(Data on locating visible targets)
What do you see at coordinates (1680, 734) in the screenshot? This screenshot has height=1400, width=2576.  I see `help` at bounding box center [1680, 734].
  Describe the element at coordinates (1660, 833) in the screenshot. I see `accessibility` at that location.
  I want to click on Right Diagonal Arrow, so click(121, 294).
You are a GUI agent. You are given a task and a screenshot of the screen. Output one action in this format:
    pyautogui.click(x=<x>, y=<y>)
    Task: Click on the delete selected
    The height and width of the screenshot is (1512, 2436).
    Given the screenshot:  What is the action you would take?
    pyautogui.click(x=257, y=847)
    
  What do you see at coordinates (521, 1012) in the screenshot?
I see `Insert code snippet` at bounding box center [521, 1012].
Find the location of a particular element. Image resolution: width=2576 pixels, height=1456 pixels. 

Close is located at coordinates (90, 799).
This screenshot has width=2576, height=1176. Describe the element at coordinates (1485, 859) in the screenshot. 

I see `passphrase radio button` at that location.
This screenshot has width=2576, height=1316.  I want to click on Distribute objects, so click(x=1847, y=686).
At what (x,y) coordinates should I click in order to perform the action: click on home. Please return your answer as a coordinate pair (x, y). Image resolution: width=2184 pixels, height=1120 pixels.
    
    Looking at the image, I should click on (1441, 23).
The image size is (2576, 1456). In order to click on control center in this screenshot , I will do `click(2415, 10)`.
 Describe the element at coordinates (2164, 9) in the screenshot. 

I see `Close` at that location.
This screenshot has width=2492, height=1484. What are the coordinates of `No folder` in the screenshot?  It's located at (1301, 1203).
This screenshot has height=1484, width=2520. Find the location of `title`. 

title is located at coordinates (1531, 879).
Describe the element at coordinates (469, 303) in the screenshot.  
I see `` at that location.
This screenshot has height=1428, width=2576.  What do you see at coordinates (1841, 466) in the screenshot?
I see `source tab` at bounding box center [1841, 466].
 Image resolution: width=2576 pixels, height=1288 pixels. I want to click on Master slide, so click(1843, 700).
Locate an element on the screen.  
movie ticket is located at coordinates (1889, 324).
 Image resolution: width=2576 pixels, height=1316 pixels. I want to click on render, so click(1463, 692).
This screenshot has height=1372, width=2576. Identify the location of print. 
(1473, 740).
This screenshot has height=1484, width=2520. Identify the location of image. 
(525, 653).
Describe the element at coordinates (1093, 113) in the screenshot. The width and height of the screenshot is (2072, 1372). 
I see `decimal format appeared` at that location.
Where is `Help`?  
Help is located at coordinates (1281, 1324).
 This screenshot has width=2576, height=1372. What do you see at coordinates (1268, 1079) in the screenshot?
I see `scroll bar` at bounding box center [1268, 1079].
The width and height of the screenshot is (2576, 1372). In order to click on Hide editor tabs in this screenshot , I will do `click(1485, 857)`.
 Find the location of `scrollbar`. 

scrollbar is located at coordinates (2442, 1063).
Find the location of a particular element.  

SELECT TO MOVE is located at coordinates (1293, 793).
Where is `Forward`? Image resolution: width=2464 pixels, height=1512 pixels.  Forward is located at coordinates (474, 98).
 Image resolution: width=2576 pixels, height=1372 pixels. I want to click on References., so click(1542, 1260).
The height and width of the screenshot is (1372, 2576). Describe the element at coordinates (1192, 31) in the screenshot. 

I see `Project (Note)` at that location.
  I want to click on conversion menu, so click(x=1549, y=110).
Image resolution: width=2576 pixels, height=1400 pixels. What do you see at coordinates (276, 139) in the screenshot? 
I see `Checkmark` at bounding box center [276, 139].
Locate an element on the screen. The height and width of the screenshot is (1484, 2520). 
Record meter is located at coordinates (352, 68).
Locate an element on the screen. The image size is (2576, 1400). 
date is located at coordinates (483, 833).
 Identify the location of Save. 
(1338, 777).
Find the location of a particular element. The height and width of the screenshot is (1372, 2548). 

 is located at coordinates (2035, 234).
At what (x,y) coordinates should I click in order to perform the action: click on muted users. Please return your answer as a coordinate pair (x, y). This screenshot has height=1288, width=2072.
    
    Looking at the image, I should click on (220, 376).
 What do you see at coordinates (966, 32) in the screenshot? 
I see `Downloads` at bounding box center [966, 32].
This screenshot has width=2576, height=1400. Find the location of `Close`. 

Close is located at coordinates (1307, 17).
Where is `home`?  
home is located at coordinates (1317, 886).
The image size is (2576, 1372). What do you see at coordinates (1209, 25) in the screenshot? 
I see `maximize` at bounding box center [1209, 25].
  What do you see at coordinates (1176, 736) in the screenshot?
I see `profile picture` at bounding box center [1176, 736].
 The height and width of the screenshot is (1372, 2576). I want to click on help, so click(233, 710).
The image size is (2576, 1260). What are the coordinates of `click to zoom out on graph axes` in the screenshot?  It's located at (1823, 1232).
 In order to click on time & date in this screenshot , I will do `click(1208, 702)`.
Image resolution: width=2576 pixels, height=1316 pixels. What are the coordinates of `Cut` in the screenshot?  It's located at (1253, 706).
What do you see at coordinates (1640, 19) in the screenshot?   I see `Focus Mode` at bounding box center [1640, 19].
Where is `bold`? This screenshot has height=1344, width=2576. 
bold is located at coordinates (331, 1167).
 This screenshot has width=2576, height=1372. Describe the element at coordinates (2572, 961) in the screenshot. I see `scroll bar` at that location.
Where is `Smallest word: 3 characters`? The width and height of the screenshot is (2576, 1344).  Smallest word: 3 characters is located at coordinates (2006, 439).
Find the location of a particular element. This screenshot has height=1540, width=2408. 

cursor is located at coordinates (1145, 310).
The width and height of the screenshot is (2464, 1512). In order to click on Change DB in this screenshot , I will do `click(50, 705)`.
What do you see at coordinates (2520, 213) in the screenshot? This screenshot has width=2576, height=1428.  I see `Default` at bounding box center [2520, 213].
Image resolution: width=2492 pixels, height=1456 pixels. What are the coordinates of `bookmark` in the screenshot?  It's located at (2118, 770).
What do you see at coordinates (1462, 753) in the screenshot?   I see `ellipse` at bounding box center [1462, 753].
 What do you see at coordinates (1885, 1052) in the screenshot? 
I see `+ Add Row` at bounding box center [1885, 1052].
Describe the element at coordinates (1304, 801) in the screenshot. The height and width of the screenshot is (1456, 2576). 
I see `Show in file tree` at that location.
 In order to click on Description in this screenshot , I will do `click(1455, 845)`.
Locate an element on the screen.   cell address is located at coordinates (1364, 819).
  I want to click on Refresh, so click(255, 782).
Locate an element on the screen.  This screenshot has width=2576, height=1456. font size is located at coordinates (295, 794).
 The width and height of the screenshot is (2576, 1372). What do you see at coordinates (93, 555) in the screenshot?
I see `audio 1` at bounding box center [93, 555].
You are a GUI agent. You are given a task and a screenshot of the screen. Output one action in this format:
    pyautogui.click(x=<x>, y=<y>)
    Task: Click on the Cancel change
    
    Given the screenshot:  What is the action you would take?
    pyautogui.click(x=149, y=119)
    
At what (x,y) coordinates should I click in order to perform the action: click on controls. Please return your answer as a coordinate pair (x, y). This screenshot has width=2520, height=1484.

Job
Give, as a numbered list with blank lines left out, the rows from the line with "The height and width of the screenshot is (1372, 2576). Describe" up to and including the line with "is located at coordinates (2035, 234).".

Final result
1. The height and width of the screenshot is (1372, 2576). Describe the element at coordinates (1192, 31) in the screenshot. 
2. I see `Project (Note)` at that location.
3.   I want to click on conversion menu, so click(x=1549, y=110).
4. Image resolution: width=2576 pixels, height=1400 pixels. What do you see at coordinates (276, 139) in the screenshot? 
5. I see `Checkmark` at bounding box center [276, 139].
6. Locate an element on the screen. The height and width of the screenshot is (1484, 2520). 
7. Record meter is located at coordinates (352, 68).
8. Locate an element on the screen. The image size is (2576, 1400). 
9. date is located at coordinates (483, 833).
10.  Identify the location of Save. 
11. (1338, 777).
12. Find the location of a particular element. The height and width of the screenshot is (1372, 2548). 
13.  is located at coordinates (2035, 234).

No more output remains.